The Forgotten Art of Dinner Parties

A dish of braised and browned lamb with peaches that I cooked at home in Houston and, yes, tweeted.

A dish of braised and browned lamb with peaches that I cooked at home in Houston and, yes, tweeted.

Even people who aren't social media fans know that Twitter, Facebook, Pinterest, Instagram, and their lesser known brethren are common platforms upon which people post what they eat. Sometimes it's what they ordered at a restaurant. Sometimes it's what they cooked.

It's the latter that gets me.

With all these people talking about fantastic meals they're making—and sometimes posting photos of these dishes on social media—why aren't I invited?

What happened to the old-fashioned dinner party?

Other gatherings still happen. At-home parties tend to be game nights, wedding and baby showers, and holiday-gift exchanges. Each of these parties includes food, but it's typically snacks purchased and laid out for pass-by munching. Yummy—but not made by the host or the attendees.

I miss home-cooked, sit-down dinner parties.

As a single girl, dinner parties give me the chance to cook something interesting. Many recipes don't reheat well, so they're wasted on the solo diner. For dishes that do reheat well, there's only so much of any one item I want to eat in one week’s time. (Thank goodness for other single girls, who often swap homemade leftovers with me.)

My dinner parties are small affairs—just enough people to cook for easily. I don't do anything too gourmet—just a hearty, home-cooked meal. It makes me happy to get to do something I enjoy, share it with a handful of friends, and spend quality time with them in the process.
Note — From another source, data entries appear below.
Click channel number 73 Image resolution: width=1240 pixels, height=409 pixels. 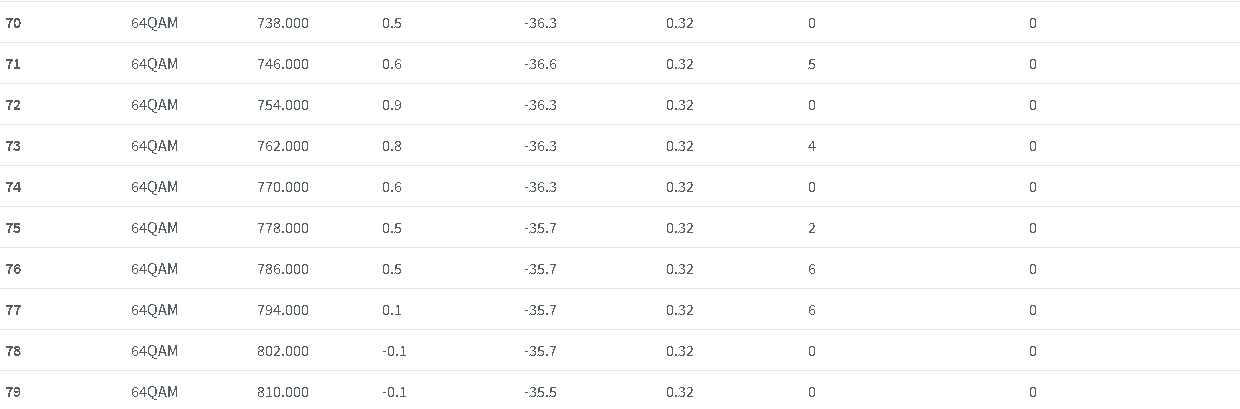tap(13, 146)
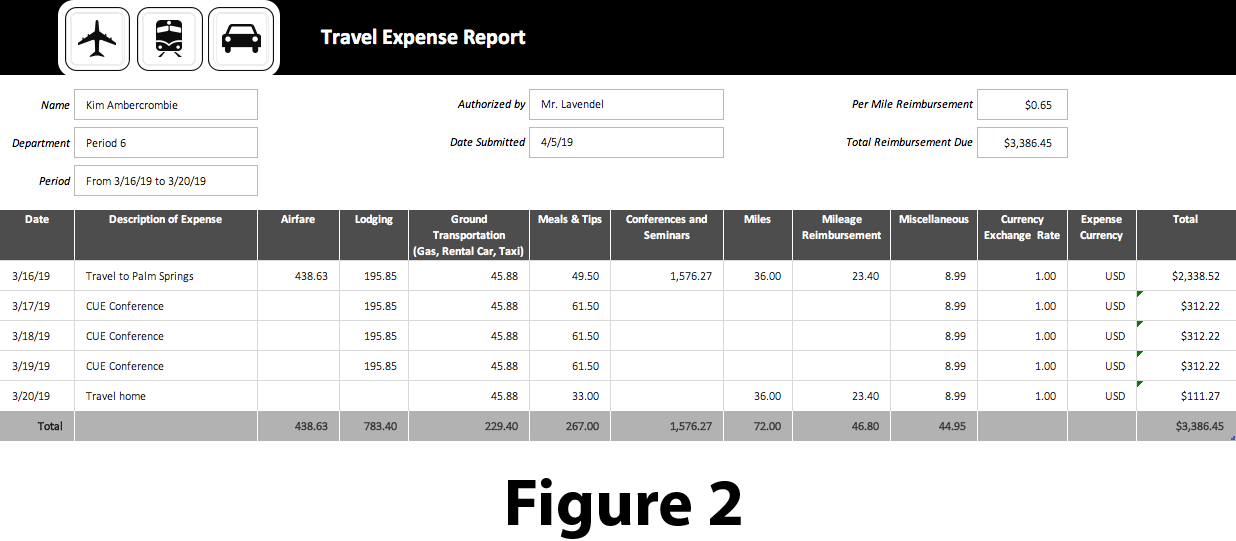Screen dimensions: 1236x541
Task: Click the Per Mile Reimbursement value $0.65
Action: 1022,105
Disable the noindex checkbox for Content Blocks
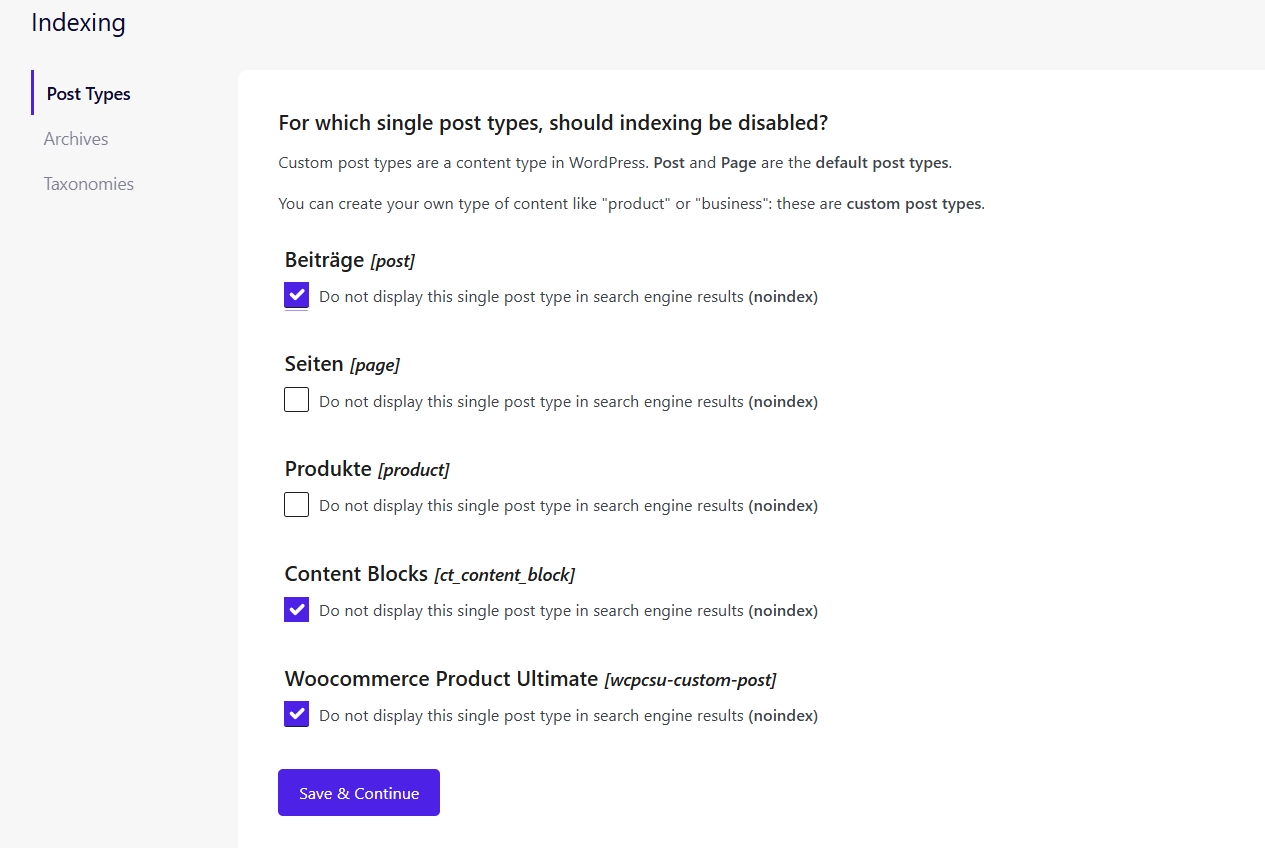This screenshot has height=848, width=1265. (296, 609)
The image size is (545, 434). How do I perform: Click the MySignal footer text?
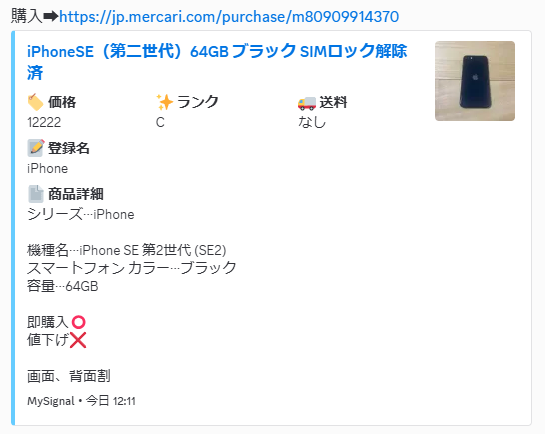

People are so surprised at a dinner party invitation. And when they arrive, they're stunned that I cooked. At each party, someone asks, "You made this? Yourself?"

I remember my parents having six to eight people to dinner once every few months. They sent my brother and me upstairs with delivery pizza to watch television. When we were very young, they hired a babysitter to stay up there with us. Given that I remember babysitter and nonbabysitter instances, these parental dinner parties must have regularly occurred over a number of years.

What changed? Why are dinner parties a forgotten art?

Should we blame the omnipresence of restaurants, which offer an almost endless variety of professionally cooked meals at generally reasonable cost with no need to clean up? Perhaps people aren't as comfortable as they used to be with letting people into their homes? Has reality television with its mansions and millionaires--and the Food Network with its impossibly gourmet dishes--made people self conscious about their houses or their cooking?

People clearly haven't forgotten how to cook, if social media is any indication.

What do you think? What happened to dinner parties?